Kim Shek


As I returned to the world of music, the shadow of retirement and illness haunts me no more.

At the age of 55, I almost lost my life to a cardiovascular disease. When I left the ICU, I felt like stepping out of hell. Since then, I was forced to retire from being a restaurant owner and spent most of my time resting at home.


During the first two years of retirement, my health condition was less than ideal, I could only rest at home. I was depressed for not being able to do anything. One day when I was cleaning the house, I accidentally found the guitar that was put away for over 30 years. It seems to be a call for me, returning to the world of music that release me from the shadow of retirement and illness. Because of music, I met friends from different places; I became a volunteer to help the needed; I shared music with people, kept them and myself entertained. Later I joined E Major Ensemble as a percussionist, and had my first taste performing on stage. My retirement life has become colorful and meaningful.

Looking back at the six years since diagnosing with heart disease, all long it seemed to be coincidences after coincidences, yet essentially connected to each other. At first, I bought some textbooks, trying to learn playing the guitar on my own. My daughter teased how unfitting the guitar and I were to each other, that we sing our own melody. My daughter's tease inspired me to switch back to my primary school days favorite: the harmonica. Later I joined the percussion class organized by a community body and became acquainted to many volunteers. This provided me opportunities to perform with those suffer from Down Syndromes and to tutor Parkinson’s patients the harmonica. From there on, music is no longer merely self-entertain, but spread of joy.


Music is becoming increasingly more important in my retired life, so are the happiness and touching moments that come along. Among them, I am most impressed and moved by the perseverance of the Parkinson’s harmonica team.

++++++++

#### [Set of tasks]
[a] In the Kim Shek piece, what instrument did the writer turn to after the daughter's teasing about the guitar?
[b] Print the Kim Shek piece from "As I returned" to "resting at home.".
[c] Summarize the Kim Shek piece in two sentences.
The data after this point comes from a different source.

#### [Recorded data]

++++++++

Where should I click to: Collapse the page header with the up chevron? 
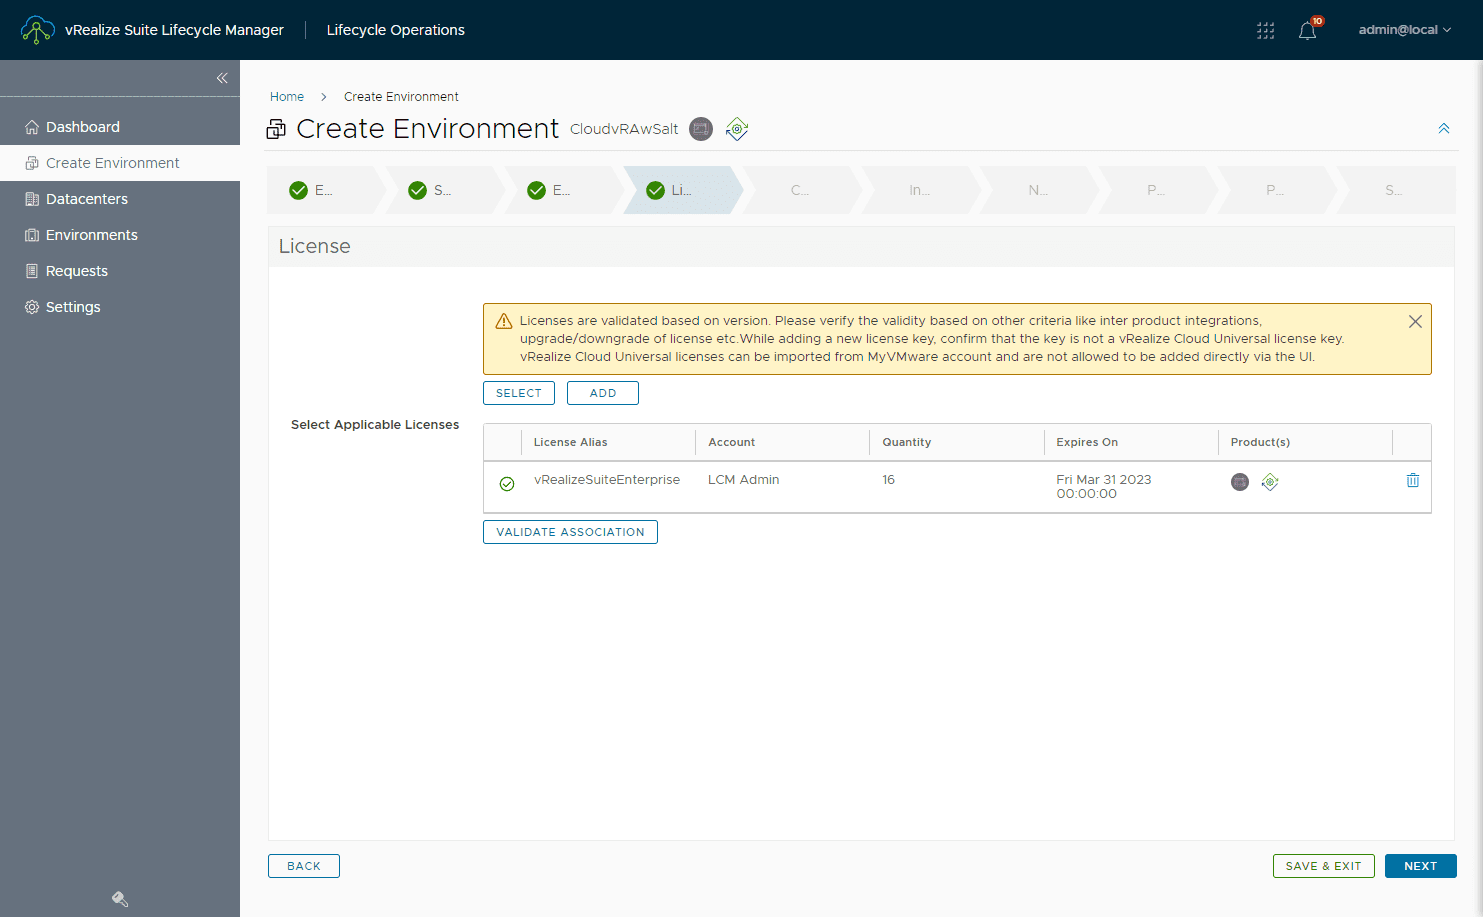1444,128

++++++++

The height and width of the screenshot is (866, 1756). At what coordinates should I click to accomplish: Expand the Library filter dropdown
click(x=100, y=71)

++++++++

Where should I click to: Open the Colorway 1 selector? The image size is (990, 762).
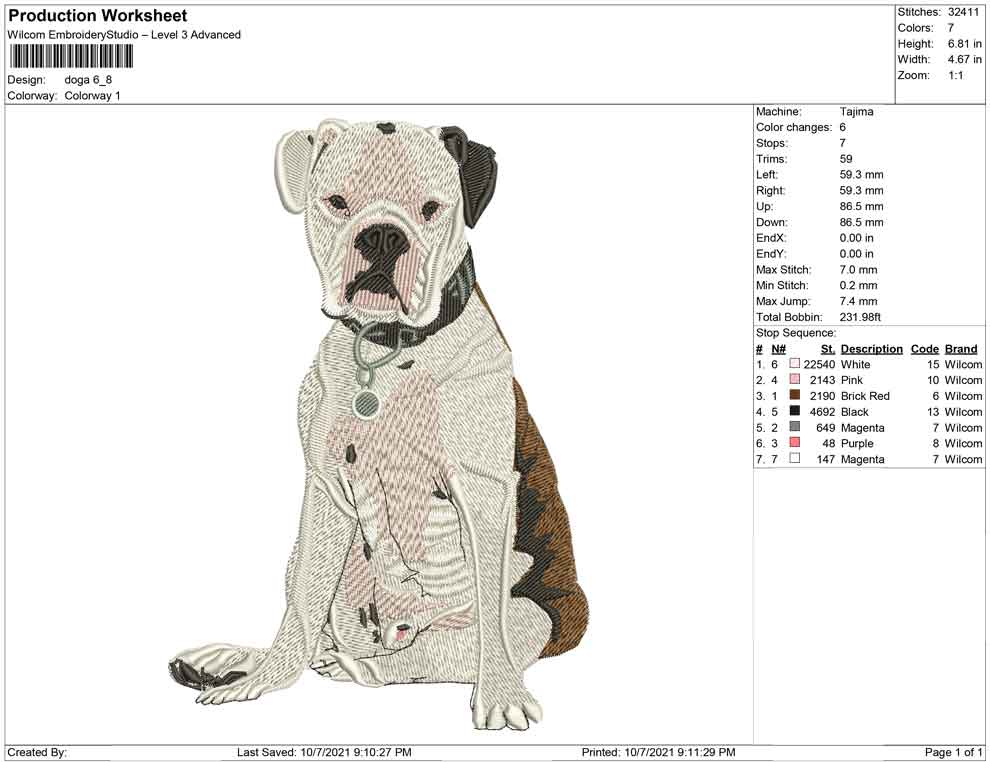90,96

++++++++

#### [Answers for each item]
[a] The harmonica, a favorite from the writer's primary school days.

[b]
As I returned to the world of music, the shadow of retirement and illness haunts me no more.

At the age of 55, I almost lost my life to a cardiovascular disease. When I left the ICU, I felt like stepping out of hell. Since then, I was forced to retire from being a restaurant owner and spent most of my time resting at home.

[c] After nearly dying of a cardiovascular disease at 55, the writer was forced to retire as a restaurant owner and spent two depressed years resting at home. Finding an old guitar led the writer back to music, including the harmonica, percussion with E Major Ensemble, and volunteering that involved tutoring Parkinson's patients on the harmonica, and it made retirement colorful and meaningful.